El fantasma silencioso del capital con su máquina embrujada de empresarios locales persigue a quienes se manifiestan en contra de la apropiación de las tierras, arresta ilegalmente tocando algunos contactos, amenaza a sus familias, a sus hijos, a sus hermanos, por redes sociales, espiando, se cagan en el otro siendo otros también ellos. Porque siempre, hasta en el núcleo del poder, habrá centrales y marginales, y conformarse con ese lugar es igual de aspiracional que actuarlo.

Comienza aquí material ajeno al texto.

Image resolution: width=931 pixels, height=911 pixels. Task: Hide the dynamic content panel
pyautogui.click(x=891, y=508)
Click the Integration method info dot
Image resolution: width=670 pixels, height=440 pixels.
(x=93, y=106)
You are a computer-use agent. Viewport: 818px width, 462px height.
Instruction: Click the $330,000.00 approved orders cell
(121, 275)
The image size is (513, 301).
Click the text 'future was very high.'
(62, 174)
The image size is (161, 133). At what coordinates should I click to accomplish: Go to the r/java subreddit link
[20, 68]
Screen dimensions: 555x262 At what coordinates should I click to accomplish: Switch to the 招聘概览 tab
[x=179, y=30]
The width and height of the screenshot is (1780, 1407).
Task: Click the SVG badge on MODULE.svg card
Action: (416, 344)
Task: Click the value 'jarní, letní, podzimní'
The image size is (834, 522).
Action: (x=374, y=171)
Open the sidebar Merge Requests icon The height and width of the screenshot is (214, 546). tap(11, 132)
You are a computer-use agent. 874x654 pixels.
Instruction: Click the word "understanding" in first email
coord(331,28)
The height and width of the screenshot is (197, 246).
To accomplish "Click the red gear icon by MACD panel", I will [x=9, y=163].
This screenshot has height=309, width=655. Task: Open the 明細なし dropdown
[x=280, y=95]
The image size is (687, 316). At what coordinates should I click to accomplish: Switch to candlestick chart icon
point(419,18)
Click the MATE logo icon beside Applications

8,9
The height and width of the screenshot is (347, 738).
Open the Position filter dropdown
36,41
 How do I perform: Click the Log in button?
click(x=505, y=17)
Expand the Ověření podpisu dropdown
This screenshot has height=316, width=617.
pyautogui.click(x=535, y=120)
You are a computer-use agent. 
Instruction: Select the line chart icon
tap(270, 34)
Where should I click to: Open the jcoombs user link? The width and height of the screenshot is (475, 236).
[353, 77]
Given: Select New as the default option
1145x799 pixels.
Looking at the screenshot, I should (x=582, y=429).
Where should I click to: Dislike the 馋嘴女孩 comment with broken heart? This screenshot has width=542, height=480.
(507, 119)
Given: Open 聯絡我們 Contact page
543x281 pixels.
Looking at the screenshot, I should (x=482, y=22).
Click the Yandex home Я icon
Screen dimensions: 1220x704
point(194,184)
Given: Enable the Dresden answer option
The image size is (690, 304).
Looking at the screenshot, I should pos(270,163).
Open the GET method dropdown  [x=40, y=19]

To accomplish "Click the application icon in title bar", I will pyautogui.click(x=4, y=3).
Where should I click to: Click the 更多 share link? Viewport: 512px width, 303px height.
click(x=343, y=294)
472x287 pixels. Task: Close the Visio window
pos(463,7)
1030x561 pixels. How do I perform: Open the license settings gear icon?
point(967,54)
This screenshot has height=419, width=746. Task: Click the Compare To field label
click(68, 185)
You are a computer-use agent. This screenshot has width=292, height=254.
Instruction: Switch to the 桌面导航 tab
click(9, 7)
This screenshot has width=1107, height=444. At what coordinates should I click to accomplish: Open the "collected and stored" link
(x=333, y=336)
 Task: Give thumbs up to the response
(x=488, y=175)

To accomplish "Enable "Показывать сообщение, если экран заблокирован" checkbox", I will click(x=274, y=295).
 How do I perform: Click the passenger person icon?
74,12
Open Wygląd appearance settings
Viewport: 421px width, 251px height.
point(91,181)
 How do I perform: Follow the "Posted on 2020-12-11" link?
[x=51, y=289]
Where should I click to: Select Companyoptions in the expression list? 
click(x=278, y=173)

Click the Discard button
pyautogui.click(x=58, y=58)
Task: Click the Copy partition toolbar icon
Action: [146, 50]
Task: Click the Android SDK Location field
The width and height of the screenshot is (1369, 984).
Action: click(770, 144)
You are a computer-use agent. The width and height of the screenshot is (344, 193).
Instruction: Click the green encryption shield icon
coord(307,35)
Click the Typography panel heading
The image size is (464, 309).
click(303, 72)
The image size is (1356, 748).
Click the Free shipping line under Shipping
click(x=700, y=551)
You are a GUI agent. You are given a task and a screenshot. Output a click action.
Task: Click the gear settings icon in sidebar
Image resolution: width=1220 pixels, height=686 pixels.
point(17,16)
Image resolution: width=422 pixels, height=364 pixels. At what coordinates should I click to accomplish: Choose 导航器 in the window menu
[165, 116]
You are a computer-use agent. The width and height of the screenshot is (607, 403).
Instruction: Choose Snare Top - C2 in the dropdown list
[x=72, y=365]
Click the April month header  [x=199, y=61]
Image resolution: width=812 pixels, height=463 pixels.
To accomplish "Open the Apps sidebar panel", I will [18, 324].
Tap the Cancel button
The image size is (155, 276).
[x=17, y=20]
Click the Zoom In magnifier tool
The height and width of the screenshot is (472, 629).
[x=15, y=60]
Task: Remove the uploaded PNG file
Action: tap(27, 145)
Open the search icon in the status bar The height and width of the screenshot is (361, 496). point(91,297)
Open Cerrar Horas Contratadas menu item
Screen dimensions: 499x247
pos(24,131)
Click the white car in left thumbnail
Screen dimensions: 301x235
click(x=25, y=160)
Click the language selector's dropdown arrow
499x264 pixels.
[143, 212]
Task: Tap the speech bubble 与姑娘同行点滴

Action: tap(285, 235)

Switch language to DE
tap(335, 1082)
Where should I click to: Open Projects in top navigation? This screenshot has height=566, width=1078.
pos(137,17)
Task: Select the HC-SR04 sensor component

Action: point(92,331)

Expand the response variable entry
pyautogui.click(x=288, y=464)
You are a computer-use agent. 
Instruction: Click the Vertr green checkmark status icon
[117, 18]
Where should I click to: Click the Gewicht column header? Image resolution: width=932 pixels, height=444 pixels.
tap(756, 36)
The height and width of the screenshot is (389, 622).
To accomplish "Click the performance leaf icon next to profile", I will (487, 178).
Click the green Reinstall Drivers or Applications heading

Chimamanda pertenece a una clase trabajadora ilustrada. En su infancia, sus padres compartieron con ella el lujo de la servidumbre: otro nigeriano venido a menos que ellos, universitarios y de ingresos medios, podían adquirir por un precio módico. Chimamanda vivió esa doble conciencia: ser el otro de un centro, y ser el otro de un otro. La niña subalterna que leía sobre princesas europeas y no se veía representada –la sub-niña–, y otro sub-sub-niño al lado de ella –Fidel– limpiando su casa y juntando su mierda por unas monedas. ¿Cuándo lo vería como a un igual? Ahora Chimamanda vive esa doble conciencia en el mainstream. Ya no es una sub-escritora, está claro, pero habla y escribe como tal. Es y se hace en su propia frontera: la nigeriana con voz y plata que podría mirar hacia adelante, asimilarse y olvidarlo todo; o bien, ponerse a cuestas su historia, su tierra y su herida ancestral para mostrársela al mundo y buscar un lugar más justo, donde los intereses transnacionales no solo tengan que ver con lo económico sino con la co-construcción de puentes, de diálogo intercultural, de identidad de cambio. Que algo más grande diga no solo qué queremos ser como sociedad local, sino qué queremos ser como humanos.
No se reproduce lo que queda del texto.